# Work to be completed
Turn the lines in the entries below into a numbered list, starting at the line that has "You are a GUI" and stopping after the line that has "Task: Click on". Leave out any blank lines.

# Data to use
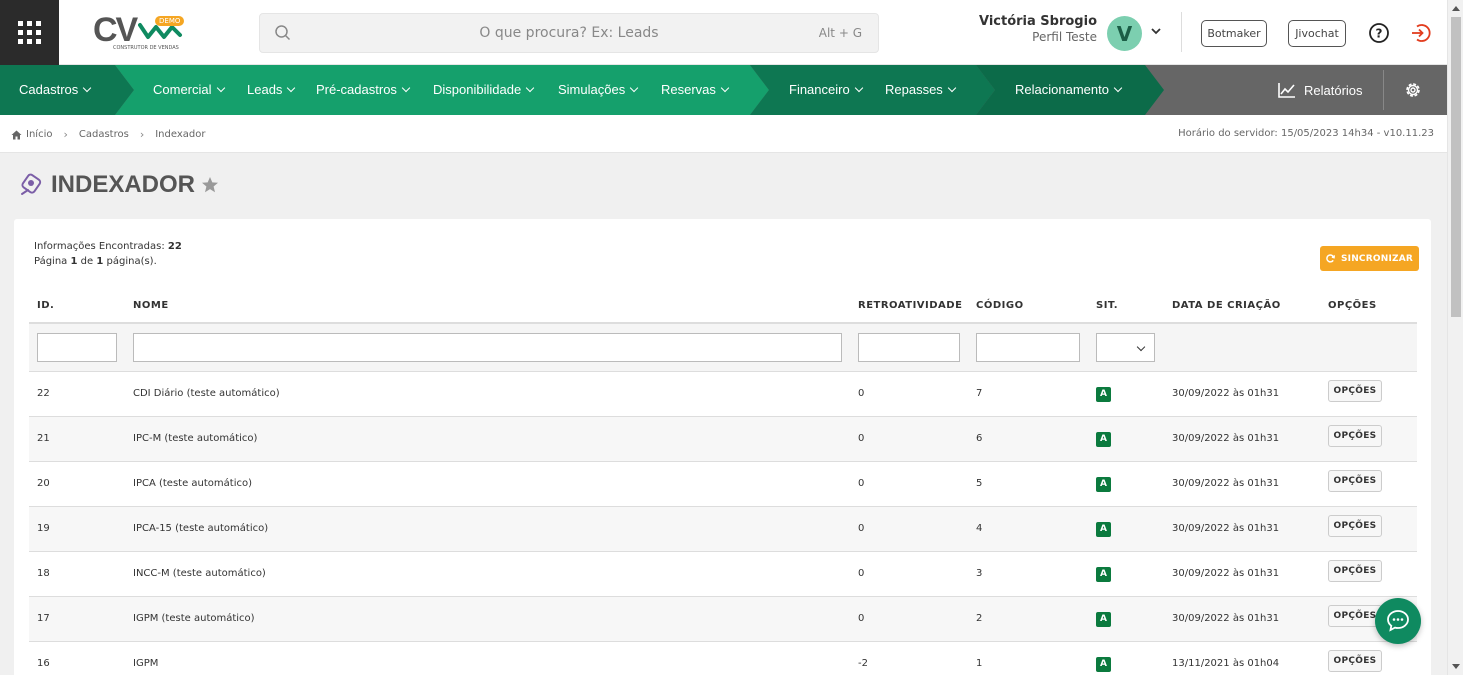 The image size is (1463, 675). I want to click on nav-leads: Leads, so click(272, 90).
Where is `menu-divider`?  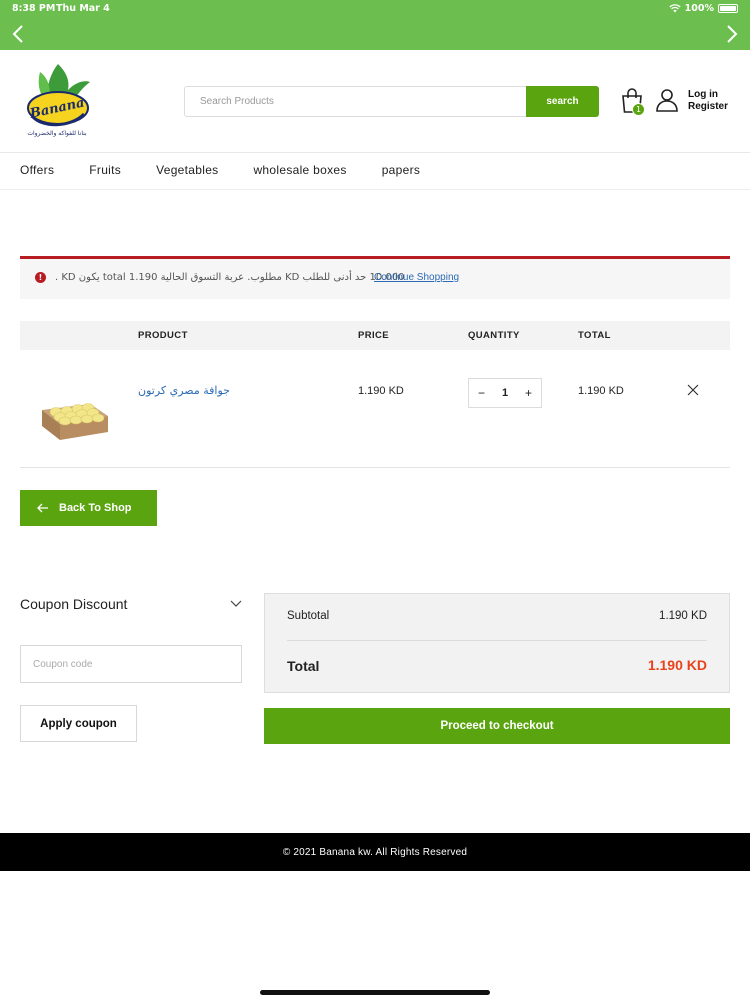 menu-divider is located at coordinates (375, 190).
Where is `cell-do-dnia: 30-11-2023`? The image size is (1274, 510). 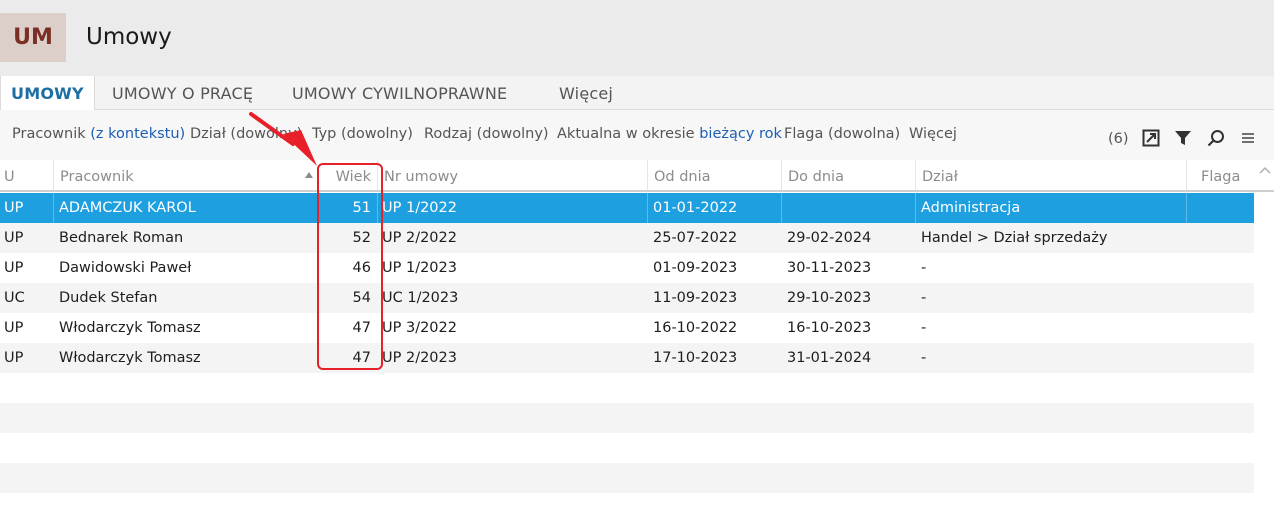 cell-do-dnia: 30-11-2023 is located at coordinates (830, 268).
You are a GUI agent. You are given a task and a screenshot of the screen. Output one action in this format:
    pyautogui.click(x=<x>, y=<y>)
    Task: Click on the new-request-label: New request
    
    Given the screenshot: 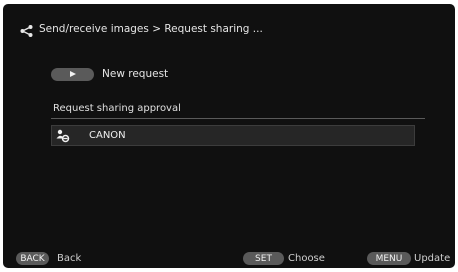 What is the action you would take?
    pyautogui.click(x=136, y=74)
    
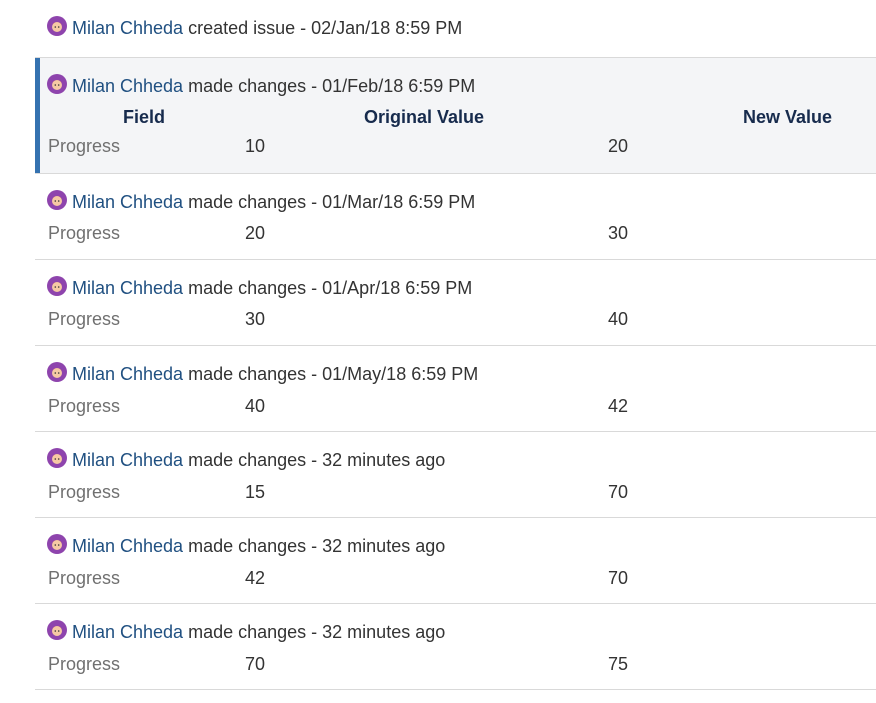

# Output of the task
1. You are a GUI agent. You are given a task and a screenshot of the screen. Output one action in this format:
2.     pyautogui.click(x=<x>, y=<y>)
3.     Task: Click on the new-request-label: New request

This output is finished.